One of the crazy thing is managers don’t want information, they want happiness. I will be very happy to deliver in eight months and somehow that becomes the estimate, I don’t even care if they call it the deadline or the goal, one of our goals is delivering by the end of the year. Ok, it’s not really a goal, it’s a constraint, but it could be one of your goals, but don’t call it the estimate, the goal is eight and a half months, the current estimate it’s going to take us twelve and we are going to have to perform above our norm to make it, it’s not impossible, but don’t bet the farm. Now that’s rational adult behavior. And we start to work and we see if we’re tending towards twelve or eight and a half and we report as we go, none of this epiphany in the shower at the 90% done point, that’s nonsense, we have to stop that.
Shane: 90% done and there is still 90% to do.
Yes, exactly.
Shane: Another thing you mentioned you’ve been working in and involved in lately is organizational change.

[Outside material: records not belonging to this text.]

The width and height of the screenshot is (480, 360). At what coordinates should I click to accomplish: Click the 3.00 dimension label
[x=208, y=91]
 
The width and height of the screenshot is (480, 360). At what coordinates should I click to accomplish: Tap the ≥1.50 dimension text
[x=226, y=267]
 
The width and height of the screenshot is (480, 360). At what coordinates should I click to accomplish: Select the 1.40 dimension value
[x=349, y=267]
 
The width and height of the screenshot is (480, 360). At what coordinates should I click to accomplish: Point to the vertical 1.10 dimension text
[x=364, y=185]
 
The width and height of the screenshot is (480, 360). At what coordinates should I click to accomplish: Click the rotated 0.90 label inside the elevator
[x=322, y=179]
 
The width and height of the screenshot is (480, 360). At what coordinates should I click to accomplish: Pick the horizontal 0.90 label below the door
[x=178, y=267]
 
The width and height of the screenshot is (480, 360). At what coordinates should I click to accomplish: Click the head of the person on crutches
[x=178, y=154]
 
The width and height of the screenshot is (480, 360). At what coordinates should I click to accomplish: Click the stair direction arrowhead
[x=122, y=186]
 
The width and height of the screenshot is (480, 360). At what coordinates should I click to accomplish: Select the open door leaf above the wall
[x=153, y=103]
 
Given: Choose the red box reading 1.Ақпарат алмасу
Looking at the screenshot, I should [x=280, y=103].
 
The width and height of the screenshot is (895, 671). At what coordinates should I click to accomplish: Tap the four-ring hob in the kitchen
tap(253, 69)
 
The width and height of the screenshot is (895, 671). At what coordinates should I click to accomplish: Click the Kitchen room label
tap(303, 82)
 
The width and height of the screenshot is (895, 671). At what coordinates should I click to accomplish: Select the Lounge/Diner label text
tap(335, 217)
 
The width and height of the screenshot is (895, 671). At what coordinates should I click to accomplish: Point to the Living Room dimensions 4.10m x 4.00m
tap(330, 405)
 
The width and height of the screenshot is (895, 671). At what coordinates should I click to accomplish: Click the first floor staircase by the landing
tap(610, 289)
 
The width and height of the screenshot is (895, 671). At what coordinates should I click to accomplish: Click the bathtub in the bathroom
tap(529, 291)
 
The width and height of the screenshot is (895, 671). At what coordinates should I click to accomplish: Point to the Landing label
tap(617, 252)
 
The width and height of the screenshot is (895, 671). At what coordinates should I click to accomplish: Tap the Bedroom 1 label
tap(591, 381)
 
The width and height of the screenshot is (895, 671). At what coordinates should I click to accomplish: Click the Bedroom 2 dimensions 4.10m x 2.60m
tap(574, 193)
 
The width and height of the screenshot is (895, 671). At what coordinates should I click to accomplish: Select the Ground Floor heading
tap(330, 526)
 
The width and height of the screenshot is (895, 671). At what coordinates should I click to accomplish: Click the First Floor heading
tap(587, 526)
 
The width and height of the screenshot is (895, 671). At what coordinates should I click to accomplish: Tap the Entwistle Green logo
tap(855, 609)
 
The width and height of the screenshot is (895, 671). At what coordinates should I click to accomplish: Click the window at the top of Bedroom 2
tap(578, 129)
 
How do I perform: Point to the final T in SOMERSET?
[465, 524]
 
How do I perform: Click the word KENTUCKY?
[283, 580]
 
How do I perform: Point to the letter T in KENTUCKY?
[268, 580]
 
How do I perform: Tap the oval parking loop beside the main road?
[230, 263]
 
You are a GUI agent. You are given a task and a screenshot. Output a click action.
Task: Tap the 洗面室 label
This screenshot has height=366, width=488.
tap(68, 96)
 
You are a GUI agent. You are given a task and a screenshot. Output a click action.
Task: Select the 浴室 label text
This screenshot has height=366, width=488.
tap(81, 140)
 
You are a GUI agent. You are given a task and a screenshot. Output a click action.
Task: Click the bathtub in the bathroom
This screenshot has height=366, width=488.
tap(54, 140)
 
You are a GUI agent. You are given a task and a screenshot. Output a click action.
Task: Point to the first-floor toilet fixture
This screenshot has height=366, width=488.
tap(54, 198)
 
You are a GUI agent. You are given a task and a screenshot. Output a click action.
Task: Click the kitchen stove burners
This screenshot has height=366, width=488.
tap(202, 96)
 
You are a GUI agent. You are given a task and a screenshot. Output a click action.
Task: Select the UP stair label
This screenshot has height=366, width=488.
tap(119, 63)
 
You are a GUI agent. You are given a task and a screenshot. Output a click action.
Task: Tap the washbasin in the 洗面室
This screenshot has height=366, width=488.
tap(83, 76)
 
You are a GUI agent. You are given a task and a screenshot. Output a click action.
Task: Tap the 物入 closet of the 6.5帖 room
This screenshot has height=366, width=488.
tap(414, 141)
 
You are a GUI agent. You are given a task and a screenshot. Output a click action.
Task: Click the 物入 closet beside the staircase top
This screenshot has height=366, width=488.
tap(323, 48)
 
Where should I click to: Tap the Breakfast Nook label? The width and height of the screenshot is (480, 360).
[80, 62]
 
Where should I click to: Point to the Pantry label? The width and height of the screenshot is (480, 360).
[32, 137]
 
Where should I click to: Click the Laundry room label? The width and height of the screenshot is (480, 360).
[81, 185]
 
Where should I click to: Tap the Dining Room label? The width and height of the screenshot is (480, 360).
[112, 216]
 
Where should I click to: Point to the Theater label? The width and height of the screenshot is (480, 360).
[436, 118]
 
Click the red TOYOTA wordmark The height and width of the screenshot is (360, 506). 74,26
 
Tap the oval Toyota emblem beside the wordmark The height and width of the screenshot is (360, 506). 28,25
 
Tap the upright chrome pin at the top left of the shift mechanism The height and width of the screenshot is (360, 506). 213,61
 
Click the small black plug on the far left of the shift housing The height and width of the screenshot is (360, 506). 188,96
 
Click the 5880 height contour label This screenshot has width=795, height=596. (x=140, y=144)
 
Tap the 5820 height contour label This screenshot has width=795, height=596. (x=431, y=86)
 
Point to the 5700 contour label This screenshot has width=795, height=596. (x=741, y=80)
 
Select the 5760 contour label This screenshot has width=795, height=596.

Yes, the world is changing a lot as we all know, we’re getting white hairs and the thing that I notice and Tom and I were talking about the other day was in the last ten years the distribution now is amazing. You go twenty years ago it was odd duck that you found a project that wasn’t in one site and then you started to see, maybe in bigger companies, there would be a group of ten doing one part of the system and a group of other doing another, that kind of things and now you have “virtual teams”, six people in six locations or small clusters and an organization has to change shape depending on how you’re doing this. So, right now I am working with a not-for-profit where basically their systems folks who are in different locations serving different customers. So, for instance, a typical developer would be working with one company, one client, full time, and now because of the distribution and everything else they’re saying “no, we can’t dedicate a resource on one side to one of our customers, we need to be much more fluid in using our human expertise, our skills”. You and I have the same thing, we hate resources as a term [for people], so we want to able to be in a liquid state with our staff, if we need five people, we are going to select the best five people who are available no matter where they are and we are going to use them for this project and when they are done they are basically, probably, at least some of them, disband and reconfigure. So, they are looking for that dynamic, once you start pulling that string, it’s a very different world, when you are working in an organization where in a sense they are saying it only marginally matters where you are physically on this planet as against you’re in this site, serving this customer, 100% of the time. So, shifting that company and getting people to understand what is that like is a very emotional thing. I mean people, many developers, feel more a part of their customer than a part of the computing center and that’s a big shift and I see that a lot. It comes in many flavors, but the world in the last ten months, people talk about, it’s not just “we’ve got two sites in London”, it’s “we’ve got a site in Indonesia, a site in Turkey, a site in Silicon Valley”, that kind of thing.
Shane: Tim, that was really interesting, great to catch up with you.
Great to see you.
Shane: Thank you so much for coming along to QCon and for talking to us today.
It’s been a delight to be here, trust me; when you’re looking out at Westminster Abbey and Big Ben right in the heart of London at QCon, life is pretty darn good.